Ss-LrpB binding to CRISPR A and CRISPR B leader regions. A. Zoomed average ChIP-chip binding profile of the CRISPR A/B genomic region. Below the profile, the genomic organization is schematically shown aligned to genomic positions. ORFs, mainly encoding CRISPR-associated and –related genes, are indicated as horizontal arrows, whereas the leader regions are depicted as grey boxes. Primary pre-crRNA TSSs are indicated by arrows. B. EMSA that was used for ‘in gel’ Cu-OP footprinting, using a 270-bp fragment representing the CRISPR B leader sequence.

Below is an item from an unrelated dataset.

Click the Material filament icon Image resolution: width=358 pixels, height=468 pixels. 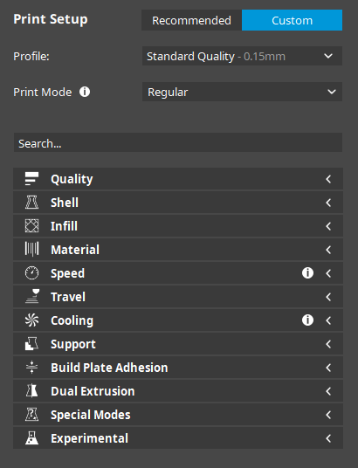[31, 250]
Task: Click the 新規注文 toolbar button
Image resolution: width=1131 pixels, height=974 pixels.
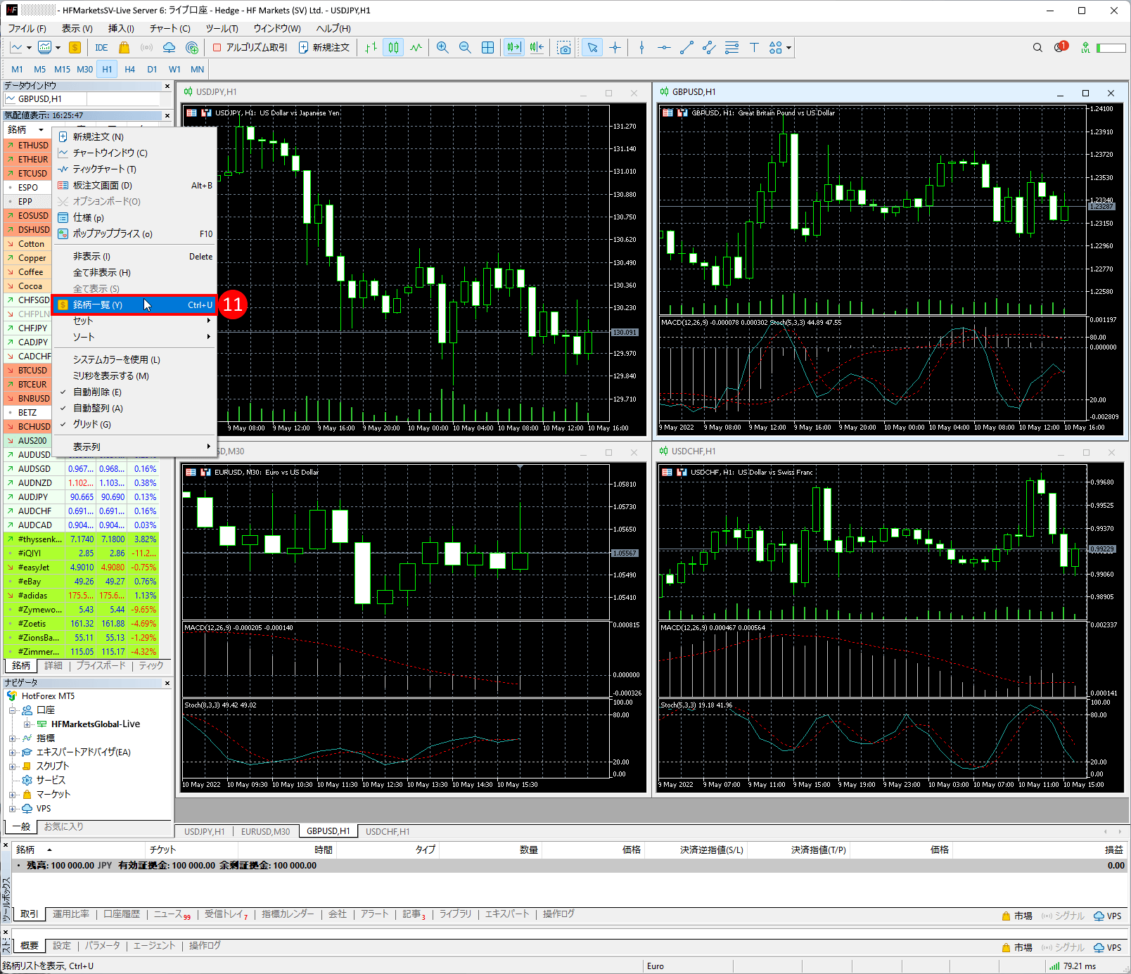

In this experiment, the bottom strand was ³²P-labeled. Used protein concentrations are indicated. Populations of input DNA (I), free DNA (F) and bound DNA (B) are boxed in the same way as they were excised. C. Autoradiograph of the denaturing gel electrophoresis of footprinting samples. Direction of electrophoresis is indicated with an arrow, lanes contain either the I, B or F populations or the A + G and C + T Maxam-Gilbert sequencing ladders, as indicated. The protected region is indicated with a horizontal line and the corresponding sequence is given (5’ - > 3’). D. Alignment of the promoter-proximal CRISPR A and B leader sequences, with indication of the Ss-LrpB binding site, factor B recognition element (BRE), TATA box, first CRISPR repeat and primary TSS (arrow). Non-conserved residues are highlighted in grey; position numbering is with respect to the CRISPR B leader sequence.